Die von dieser Einstellung nun folgenden Aufnahmen bilden eine Blendenreihe mit jeweils einer zusätzlichen Blendenstufe "Unterbelichtung". Diese Aufnahmen korrigieren wir in Blackmagic DaVinci Resolve wieder zurück auf die Helligkeitsverteilung der ETTR-0 Referenz. Der Gedanke dahinter: Je besser die Darstellung des Auges in den tiefen ETTR-Einstellungen, desto besser ist die Dynamik der getesteten Kamera.

Da Standbildaufnahmen der Augen nur eine bedingte Einschätzung ermöglichen, sind wir bei slashCAM auf eine Bewegtbild-Darstellung der Blendenstufen übergegangen. Die Ausspielung der Augen erfolgt dabei um ein vielfaches vergrößert, damit die zusätzliche Youtube Kompression nur unwesentlich in die Bewertung einfließt. Die beste Qualität mit den wenigsten zusätzlichen Youtube Artefakten bekommt man beim Betrachten des Videos als 4K Stream - auch auf Displays mit geringerer Auflösung.

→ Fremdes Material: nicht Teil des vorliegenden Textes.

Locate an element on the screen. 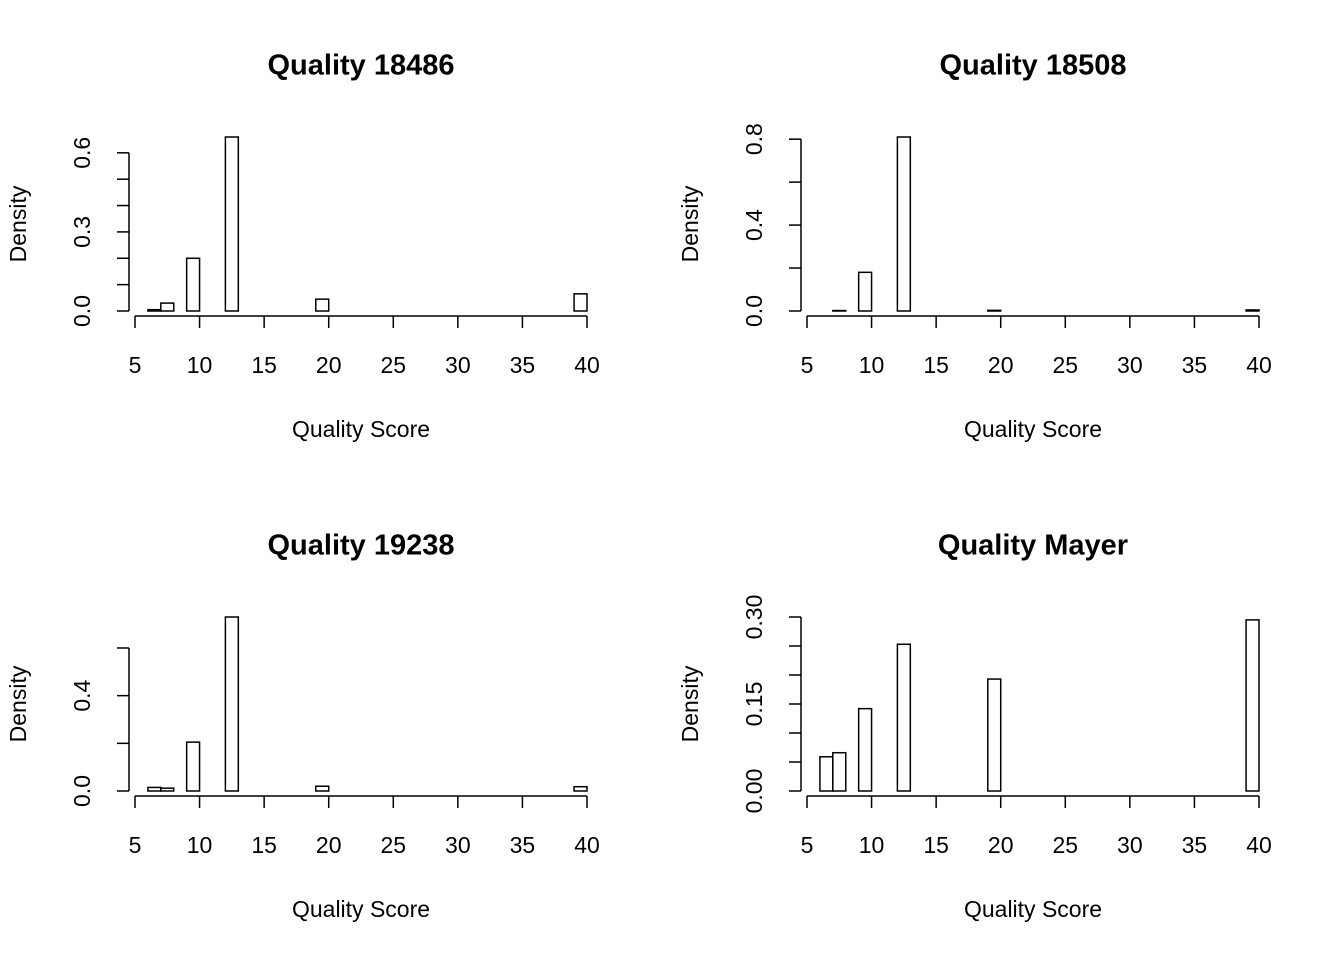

Dynamik Betrachtungen Canon C70

Somit gab es bei dem erneuten Besuch der C70 in unserer Redaktion eine Menge nachzutesten. Wir haben die C70 gleich in drei verschiedenen Modi durch unseren Dynamik-Aufbau geschleust. Zuerst als Basis mit 10 Bit XF-AVC 4:2:2 Aufzeichnung (unten links). Weiters haben wir diese Aufnahme mit 100 fps wiederholt, da bei dieser Framerate DGO inaktiv sein sollte (oben rechts). Und letztlich auch noch einmal im RAW mit DGO (oben links). Die Ergebnisse haben wir diesmal einer FUJI X-H2s gegenübergestellt, die ja momentan bei uns als die APS-C DSLM mit der besten Dynamik gilt. Ach ja, gefilmt wurde alles in C-Log 2, welches laut Canon bei der C70 die größte Dynamik ermöglicht. Vorhang auf...

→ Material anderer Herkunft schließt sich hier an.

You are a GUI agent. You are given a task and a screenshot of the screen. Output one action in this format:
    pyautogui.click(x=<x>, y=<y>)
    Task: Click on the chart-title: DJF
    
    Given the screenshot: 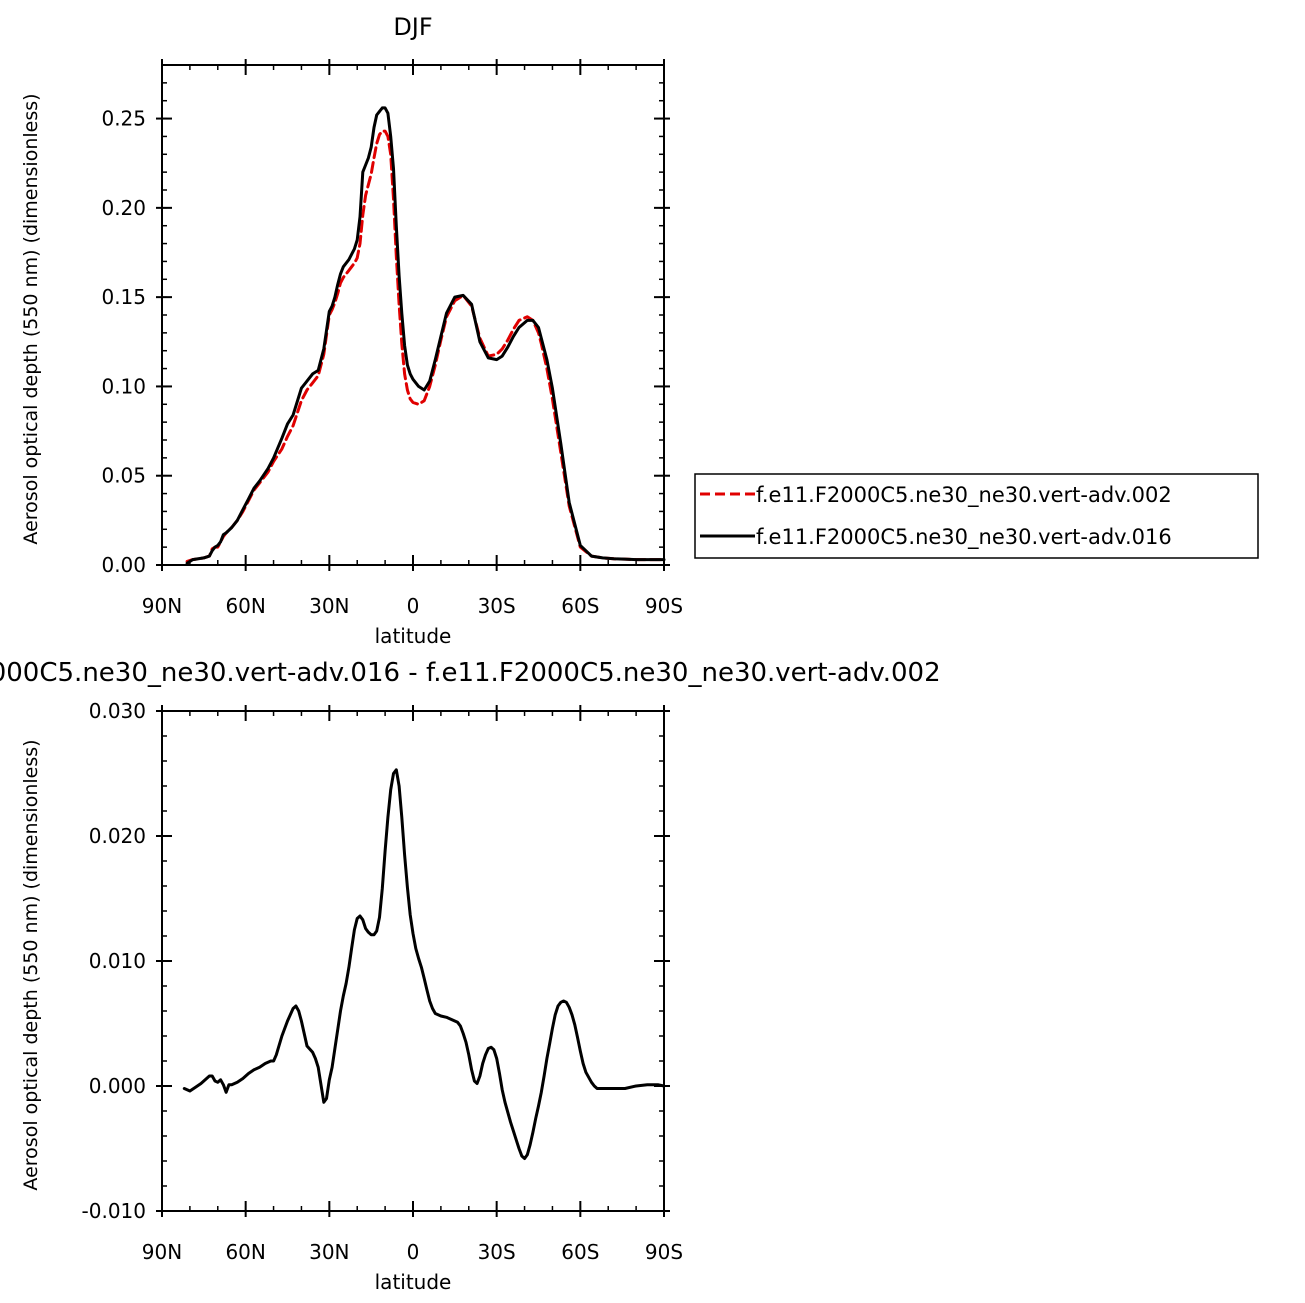 What is the action you would take?
    pyautogui.click(x=412, y=27)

* Auffällig ist erstmal zu Beginn, dass die Schärfe in RAW höher ausfällt als in 10 Bit XF-AVC 4:2:2, welches offensichtlich das Bild mehr filtert. Diese cinematische Filterung fiel uns schon in unserem Canon C70-Sensortest ins Auge. Damals gab es allerdings die interne RAW-Option noch nicht.

* Ganz offensichtlich wird DGO bei hohen Frameraten deaktiviert. Bei unseren Aufnahmen mit 100 fps fällt die Dynamik gegenüber einer 25p Aufnahme in der Dynamik deutlich ab. Die C70 liegt dabei ohne DGO ziemlich genau auf dem Niveau der FUJI X-H2s.

* Mit DGO (also mit 24-60fps) übertrifft die C70 dagegen die X-H2s um ungefähr eine Blendenstufe. Trotz der Filterung mit stärkerer Rauschunterdrückung ist die Dynamik im 10 Bit 4:2:2 XF-AVC Codec einen Tick schlechter als im RAW Modus. Letzteren könnte man mit einem separaten Denoiser in der Nachbearbeitung wahrscheinlich sogar noch etwas "pushen".

* Bemerkenswert ist zudem, dass die Farben im RAW-Modus selbst bei ETTR-10 und 11 noch "halten".

Fazit

Gegenüber DSLMs wie der FUJI X-H2s zeigt die Canon deutlich, wo im professionellen S35-Segment noch etwas mehr geht. Zwar sieht unser Auge mit DGO "nur" eine Blendenstufe besser aus als bei der FUJI - doch ist eine Blendenstufe auf dem schon sehr hohen Niveau der FUJI ein bedeutsamer technischer Unterschied. Auch bei den Farben hält sich die Canon C70 in RAW bis in die tiefsten ETTR-Bereiche durchgehend "stabil" - was es bei uns noch nicht oft zu sehen gab. Wer solche Dynamikunterschiede in der Nachbearbeitung zu schätzen weiß, wird den Aufpreis einer C70 gegenüber einer FUJI-X-H2s alleine dafür gerne in Kauf nehmen.

Wir haben für diesen Test eine Kioxia Exceria Pro 256 GB SD-Speicherkarte verwendet, die im Zusammenspiel mit der Canon C70 absolut unauffällig und problemlos in allen verfügbaren Codec-Formaten funktionierte.